Why is emonhub writing to syslog? IIUC the changes made to the emonhub service unit were to make emonhub write it’s logs to journalctl not syslog so what’s going on there?
Im not sure, I guess we are going to be stuck to debug given the log files where full! It would be good to know if it was emonhub or emoncms_mqtt, or something with mosquitto. I haven’t seen this with the latest image thought so Im not sure.
The fact there is a data gap means emoncms really was not processing the input from emonhub, even though it appeared to be running (rolling log on emonhub admin page).
Looking at your ls -la /var/log output in the first post, where are your rotated logs? Is this a brand new image or is logrotate not working?
The reason Glyn set the rotation at hourly was to keep the size down, but it is still easy to fill the log partition in side an hour. You should check the apache folder for oversized files, apache is well known for runaway logs when there’s an issue.
And… where is ufw.log? and ssh.log? UFW can fill up quickly when there is a brute force attack in progress. This is why I moved my ssh ports to a non-standard port number. I had never had a breach, but it was annoying me that brute force attacks would fill up the /var/log with errors, since using a non-standard port and closing 22 in ufw this doesn’t happen.
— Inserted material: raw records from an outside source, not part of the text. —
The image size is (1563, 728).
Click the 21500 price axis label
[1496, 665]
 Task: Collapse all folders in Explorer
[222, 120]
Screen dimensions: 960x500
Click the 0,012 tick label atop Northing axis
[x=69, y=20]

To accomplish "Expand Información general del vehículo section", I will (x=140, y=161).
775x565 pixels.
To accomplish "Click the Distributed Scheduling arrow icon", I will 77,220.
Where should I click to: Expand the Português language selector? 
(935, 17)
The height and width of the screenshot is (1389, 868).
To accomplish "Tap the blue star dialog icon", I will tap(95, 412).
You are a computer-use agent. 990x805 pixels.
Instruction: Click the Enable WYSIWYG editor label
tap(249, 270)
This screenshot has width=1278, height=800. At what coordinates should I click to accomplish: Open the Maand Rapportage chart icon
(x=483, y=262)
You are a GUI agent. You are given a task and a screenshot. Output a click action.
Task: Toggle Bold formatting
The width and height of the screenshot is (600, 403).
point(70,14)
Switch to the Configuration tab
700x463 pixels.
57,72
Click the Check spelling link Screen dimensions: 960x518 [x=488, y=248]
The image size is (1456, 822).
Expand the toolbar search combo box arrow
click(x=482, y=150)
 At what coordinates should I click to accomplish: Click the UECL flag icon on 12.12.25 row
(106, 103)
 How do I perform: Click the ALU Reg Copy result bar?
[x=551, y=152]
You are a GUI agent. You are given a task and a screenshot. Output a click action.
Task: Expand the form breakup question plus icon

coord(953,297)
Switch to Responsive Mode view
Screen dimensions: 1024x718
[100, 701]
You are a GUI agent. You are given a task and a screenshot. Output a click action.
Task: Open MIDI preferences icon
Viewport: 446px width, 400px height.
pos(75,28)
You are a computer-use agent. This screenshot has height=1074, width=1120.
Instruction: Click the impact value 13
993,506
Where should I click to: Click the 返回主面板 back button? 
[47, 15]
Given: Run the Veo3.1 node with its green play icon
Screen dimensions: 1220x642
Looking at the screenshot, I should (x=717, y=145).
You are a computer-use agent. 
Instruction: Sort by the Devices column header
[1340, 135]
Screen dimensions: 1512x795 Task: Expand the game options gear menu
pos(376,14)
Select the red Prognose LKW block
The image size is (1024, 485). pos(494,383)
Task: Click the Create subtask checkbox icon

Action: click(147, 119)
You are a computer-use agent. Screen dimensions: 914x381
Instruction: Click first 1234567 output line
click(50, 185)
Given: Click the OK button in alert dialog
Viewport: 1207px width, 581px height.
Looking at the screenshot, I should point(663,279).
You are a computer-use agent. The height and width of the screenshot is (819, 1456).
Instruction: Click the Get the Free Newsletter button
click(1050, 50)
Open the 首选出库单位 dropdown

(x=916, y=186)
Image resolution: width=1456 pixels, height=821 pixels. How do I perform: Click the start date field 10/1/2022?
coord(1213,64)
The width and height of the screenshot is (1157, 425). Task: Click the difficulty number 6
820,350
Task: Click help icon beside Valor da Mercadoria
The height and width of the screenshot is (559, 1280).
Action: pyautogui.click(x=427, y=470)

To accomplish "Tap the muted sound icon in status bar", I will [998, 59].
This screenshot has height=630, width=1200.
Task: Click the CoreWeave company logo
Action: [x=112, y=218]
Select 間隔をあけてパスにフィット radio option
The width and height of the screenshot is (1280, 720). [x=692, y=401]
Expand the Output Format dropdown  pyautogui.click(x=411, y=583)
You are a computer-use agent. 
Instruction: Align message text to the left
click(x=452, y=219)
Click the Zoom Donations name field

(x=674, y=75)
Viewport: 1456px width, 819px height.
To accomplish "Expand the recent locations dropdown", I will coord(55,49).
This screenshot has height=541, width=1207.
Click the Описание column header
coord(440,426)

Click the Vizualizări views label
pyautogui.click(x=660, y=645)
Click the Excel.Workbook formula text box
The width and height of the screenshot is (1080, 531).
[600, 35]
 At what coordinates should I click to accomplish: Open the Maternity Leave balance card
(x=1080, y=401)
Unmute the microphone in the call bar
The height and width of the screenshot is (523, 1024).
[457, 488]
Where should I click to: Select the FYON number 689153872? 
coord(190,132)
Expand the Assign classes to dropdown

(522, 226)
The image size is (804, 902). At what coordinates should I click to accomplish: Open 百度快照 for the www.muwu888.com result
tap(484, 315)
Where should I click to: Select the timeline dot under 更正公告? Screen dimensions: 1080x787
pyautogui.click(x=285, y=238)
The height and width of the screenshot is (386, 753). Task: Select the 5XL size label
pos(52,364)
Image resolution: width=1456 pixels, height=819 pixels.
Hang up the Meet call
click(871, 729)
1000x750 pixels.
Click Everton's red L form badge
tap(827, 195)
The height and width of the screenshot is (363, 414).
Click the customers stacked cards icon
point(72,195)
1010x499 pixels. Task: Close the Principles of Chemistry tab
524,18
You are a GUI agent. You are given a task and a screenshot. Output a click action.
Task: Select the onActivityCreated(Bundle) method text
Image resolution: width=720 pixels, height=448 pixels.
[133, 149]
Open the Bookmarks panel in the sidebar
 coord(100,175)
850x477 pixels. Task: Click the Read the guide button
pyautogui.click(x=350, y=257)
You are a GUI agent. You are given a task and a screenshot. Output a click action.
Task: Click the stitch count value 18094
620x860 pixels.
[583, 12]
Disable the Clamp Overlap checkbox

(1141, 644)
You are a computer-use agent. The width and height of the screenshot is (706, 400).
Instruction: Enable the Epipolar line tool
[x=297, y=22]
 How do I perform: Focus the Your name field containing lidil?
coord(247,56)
And why is the mysql.log file not in the mysql folder?
As far as I can see, there is no rotation - all the rotation conf files look stock to me. If you can point me to the conf file that does hourly, happy to check. In addition, I’ve been trying to work out how the syslogs are rotated but so far have come up blank (as there was one when it first went down).
ufw is inactive (remember, stock EmonPi deliberately).
pi@emonpi:~ $ sudo journalctl -u ssh
-- Logs begin at Sun 2019-03-17 17:25:15 UTC, end at Sun 2019-03-17 20:04:02 UTC. --
Mar 17 17:30:45 emonpi sshd[3141]: Accepted password for pi from 192.168.7.123 port 55065 ssh2
Mar 17 17:30:45 emonpi sshd[3141]: pam_unix(sshd:session): session opened for user pi by (uid=0)